Report on the Standalone Ind AS Financial Statements

We have audited the accompanying Standalone Ind AS financial statements of MMTC Limited ("the Company"), which comprises the Balance Sheet as at 31st March, 2018, the statement of Profit and Loss (including other comprehensive income), the Statement of Cash Flows and Statement of Changes in Equity for the year then ended and a summary of significant accounting policies and other explanatory information, in which are incorporated the financial statements for the year ended on that date audited by the Branch Auditors of the Companys Regional Offices at Mumbai, Kolkata, Ahmedabad, Vizag, Chennai, Hyderabad, Bhubaneshwar and Jaipur.

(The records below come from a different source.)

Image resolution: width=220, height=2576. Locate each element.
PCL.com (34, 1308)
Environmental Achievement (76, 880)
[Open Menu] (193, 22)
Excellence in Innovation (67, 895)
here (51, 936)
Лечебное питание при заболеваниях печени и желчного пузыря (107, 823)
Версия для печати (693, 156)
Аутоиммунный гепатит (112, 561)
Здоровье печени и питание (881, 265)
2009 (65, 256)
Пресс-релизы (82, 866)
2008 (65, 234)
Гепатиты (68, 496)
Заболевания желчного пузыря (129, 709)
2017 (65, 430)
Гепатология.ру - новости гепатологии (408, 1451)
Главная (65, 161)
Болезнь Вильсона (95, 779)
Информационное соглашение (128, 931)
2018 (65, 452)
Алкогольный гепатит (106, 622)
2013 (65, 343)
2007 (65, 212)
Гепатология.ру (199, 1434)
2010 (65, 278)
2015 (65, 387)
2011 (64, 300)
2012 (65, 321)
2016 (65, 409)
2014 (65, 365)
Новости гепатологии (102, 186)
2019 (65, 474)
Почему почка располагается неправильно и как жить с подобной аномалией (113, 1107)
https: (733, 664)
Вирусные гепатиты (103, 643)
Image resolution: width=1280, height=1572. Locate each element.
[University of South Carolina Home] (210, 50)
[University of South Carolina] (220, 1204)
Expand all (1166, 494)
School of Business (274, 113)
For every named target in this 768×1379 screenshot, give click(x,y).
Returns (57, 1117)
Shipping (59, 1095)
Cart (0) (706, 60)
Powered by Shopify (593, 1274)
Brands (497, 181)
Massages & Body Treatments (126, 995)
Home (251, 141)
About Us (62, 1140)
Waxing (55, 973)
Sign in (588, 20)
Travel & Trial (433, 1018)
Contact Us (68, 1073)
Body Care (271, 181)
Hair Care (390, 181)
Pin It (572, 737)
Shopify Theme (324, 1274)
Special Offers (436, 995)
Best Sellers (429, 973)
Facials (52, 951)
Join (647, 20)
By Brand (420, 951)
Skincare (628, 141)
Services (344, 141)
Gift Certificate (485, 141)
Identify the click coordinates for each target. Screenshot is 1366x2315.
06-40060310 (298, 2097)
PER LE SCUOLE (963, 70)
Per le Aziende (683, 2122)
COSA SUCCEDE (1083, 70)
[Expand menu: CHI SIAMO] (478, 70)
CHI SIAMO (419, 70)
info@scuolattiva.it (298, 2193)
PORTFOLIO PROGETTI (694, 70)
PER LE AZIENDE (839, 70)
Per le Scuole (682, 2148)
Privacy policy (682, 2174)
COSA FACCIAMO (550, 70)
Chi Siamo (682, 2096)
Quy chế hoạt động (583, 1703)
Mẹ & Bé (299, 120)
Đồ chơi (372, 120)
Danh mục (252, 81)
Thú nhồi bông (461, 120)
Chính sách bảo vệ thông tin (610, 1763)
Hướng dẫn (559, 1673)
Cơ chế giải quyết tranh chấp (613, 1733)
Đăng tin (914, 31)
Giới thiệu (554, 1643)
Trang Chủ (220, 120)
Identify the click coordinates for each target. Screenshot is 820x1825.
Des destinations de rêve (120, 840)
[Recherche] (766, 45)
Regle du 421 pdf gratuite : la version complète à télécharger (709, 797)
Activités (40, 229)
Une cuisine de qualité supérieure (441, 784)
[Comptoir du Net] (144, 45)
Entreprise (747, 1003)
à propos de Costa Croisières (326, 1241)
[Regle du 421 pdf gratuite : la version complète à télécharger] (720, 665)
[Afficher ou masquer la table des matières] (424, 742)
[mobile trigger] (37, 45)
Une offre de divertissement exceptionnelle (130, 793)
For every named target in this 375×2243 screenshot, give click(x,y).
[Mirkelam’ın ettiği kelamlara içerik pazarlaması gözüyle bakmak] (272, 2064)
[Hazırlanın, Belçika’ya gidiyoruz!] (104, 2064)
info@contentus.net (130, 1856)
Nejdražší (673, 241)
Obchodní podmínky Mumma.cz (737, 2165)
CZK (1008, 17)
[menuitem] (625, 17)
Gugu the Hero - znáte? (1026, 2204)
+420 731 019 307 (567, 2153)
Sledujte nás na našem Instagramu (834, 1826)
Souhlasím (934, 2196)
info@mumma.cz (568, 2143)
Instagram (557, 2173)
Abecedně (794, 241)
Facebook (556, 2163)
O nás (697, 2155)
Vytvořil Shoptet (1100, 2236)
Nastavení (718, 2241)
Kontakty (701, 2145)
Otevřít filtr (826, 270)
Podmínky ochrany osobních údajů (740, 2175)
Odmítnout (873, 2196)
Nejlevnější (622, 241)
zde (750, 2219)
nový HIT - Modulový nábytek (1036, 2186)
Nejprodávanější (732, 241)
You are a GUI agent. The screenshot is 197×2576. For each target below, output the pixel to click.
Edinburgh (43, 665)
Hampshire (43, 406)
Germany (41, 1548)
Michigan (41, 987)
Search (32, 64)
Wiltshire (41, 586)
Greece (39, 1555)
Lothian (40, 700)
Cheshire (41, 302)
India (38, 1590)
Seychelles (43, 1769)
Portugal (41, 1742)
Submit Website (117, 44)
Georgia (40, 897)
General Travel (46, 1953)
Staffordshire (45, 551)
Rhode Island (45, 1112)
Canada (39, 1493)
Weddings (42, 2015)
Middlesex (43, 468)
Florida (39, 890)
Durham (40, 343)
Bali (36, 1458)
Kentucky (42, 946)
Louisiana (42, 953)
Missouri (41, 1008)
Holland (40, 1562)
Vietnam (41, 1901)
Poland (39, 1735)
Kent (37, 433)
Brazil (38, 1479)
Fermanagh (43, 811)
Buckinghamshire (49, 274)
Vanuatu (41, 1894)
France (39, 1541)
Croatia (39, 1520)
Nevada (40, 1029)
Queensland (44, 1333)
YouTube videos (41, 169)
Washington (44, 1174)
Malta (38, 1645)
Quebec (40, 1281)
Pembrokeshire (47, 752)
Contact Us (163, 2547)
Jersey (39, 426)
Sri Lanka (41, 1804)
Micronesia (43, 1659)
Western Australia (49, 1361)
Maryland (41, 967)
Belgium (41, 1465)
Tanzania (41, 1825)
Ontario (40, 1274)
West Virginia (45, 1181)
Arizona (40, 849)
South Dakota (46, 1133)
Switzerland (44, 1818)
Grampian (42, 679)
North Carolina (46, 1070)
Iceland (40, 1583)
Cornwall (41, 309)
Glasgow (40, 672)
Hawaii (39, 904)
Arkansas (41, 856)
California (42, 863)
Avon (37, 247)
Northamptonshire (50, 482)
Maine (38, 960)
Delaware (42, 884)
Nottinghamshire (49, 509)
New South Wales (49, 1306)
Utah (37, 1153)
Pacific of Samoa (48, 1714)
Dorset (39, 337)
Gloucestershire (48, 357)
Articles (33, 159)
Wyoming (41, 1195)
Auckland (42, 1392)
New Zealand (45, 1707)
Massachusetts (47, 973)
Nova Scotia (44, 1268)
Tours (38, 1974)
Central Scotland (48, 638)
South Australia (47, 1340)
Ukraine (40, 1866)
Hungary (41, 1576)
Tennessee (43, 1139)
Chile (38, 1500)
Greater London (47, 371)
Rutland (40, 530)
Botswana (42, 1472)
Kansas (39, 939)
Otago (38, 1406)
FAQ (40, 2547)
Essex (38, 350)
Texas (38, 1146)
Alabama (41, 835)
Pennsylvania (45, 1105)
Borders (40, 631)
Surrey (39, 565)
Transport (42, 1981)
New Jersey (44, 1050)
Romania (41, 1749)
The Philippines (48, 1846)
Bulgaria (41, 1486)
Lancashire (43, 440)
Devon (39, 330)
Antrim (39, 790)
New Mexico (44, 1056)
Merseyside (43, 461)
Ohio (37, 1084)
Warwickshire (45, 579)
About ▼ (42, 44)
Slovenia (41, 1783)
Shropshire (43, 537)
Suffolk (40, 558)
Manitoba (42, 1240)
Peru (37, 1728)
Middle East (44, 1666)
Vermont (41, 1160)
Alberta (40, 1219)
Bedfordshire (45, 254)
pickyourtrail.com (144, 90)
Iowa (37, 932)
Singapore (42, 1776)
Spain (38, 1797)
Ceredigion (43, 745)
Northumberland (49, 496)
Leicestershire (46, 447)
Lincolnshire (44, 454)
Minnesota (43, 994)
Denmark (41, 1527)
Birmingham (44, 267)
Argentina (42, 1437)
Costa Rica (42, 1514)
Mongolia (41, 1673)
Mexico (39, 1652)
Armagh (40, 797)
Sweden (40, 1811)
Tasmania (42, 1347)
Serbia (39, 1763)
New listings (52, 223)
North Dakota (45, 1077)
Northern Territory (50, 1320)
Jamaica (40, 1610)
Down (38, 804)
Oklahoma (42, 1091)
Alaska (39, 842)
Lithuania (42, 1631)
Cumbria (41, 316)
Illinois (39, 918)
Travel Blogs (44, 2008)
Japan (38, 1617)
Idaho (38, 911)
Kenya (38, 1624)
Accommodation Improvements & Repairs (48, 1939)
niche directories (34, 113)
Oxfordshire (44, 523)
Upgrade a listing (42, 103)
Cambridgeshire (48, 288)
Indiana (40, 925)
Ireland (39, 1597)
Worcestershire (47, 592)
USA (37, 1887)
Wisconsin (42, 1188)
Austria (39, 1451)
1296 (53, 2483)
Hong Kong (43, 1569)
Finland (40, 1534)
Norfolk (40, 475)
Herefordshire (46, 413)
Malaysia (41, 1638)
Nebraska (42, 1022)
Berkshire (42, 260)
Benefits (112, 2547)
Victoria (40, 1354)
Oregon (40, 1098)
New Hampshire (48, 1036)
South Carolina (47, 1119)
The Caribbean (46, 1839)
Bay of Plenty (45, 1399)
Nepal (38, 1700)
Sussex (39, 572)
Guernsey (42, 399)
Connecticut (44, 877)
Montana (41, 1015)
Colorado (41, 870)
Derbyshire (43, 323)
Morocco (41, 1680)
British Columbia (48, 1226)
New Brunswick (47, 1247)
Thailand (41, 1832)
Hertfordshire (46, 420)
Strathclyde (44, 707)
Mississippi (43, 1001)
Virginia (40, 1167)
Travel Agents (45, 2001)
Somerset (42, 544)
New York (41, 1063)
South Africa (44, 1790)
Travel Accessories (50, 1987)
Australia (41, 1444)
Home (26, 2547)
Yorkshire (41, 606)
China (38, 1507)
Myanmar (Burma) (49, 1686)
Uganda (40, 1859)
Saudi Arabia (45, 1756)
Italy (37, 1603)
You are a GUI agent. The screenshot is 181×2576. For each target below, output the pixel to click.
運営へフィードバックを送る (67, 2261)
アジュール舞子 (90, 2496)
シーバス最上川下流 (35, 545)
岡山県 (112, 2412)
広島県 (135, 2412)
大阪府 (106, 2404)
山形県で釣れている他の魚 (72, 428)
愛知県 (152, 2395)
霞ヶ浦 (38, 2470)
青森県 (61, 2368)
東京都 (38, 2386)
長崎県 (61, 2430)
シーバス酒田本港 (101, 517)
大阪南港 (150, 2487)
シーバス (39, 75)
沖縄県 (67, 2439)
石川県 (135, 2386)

Managements Responsibility for the Standalone Ind AS Financial Statements

The Companys Board of Directors is responsible for the matters stated in Section 134(5) of the Companies Act, 2013 ("the Act") with respect to the preparation of these standalone Ind AS financial statements that give a true and fair view of the state of affairs (financial position), profit (financial performance including other comprehensive income), cash flows and changes in equity of the Company in accordance with the accounting principles generally accepted in India, including the Indian Accounting Standards specified in the Companies (Indian Accounting Standards) Rules, 2015 (as amended) under Section 133 of the Act. This responsibility also includes maintenance of adequate accounting records in accordance with the provisions of the Act for safeguarding of the assets of the Company and for preventing and detecting frauds and other irregularities; selection and application of appropriate accounting policies; making judgments and estimates that are reasonable and prudent; and design, implementation and maintenance of adequate internal financial controls, that were operating effectively for ensuring the accuracy and completeness of the accounting records, relevant to the preparation and presentation of the standalone Ind AS financial statements that give a true and fair view and are free from material misstatement, whether due to fraud or error.

Auditors Responsibility

Our responsibility is to express an opinion on these standalone Ind AS financial statements based on our audit.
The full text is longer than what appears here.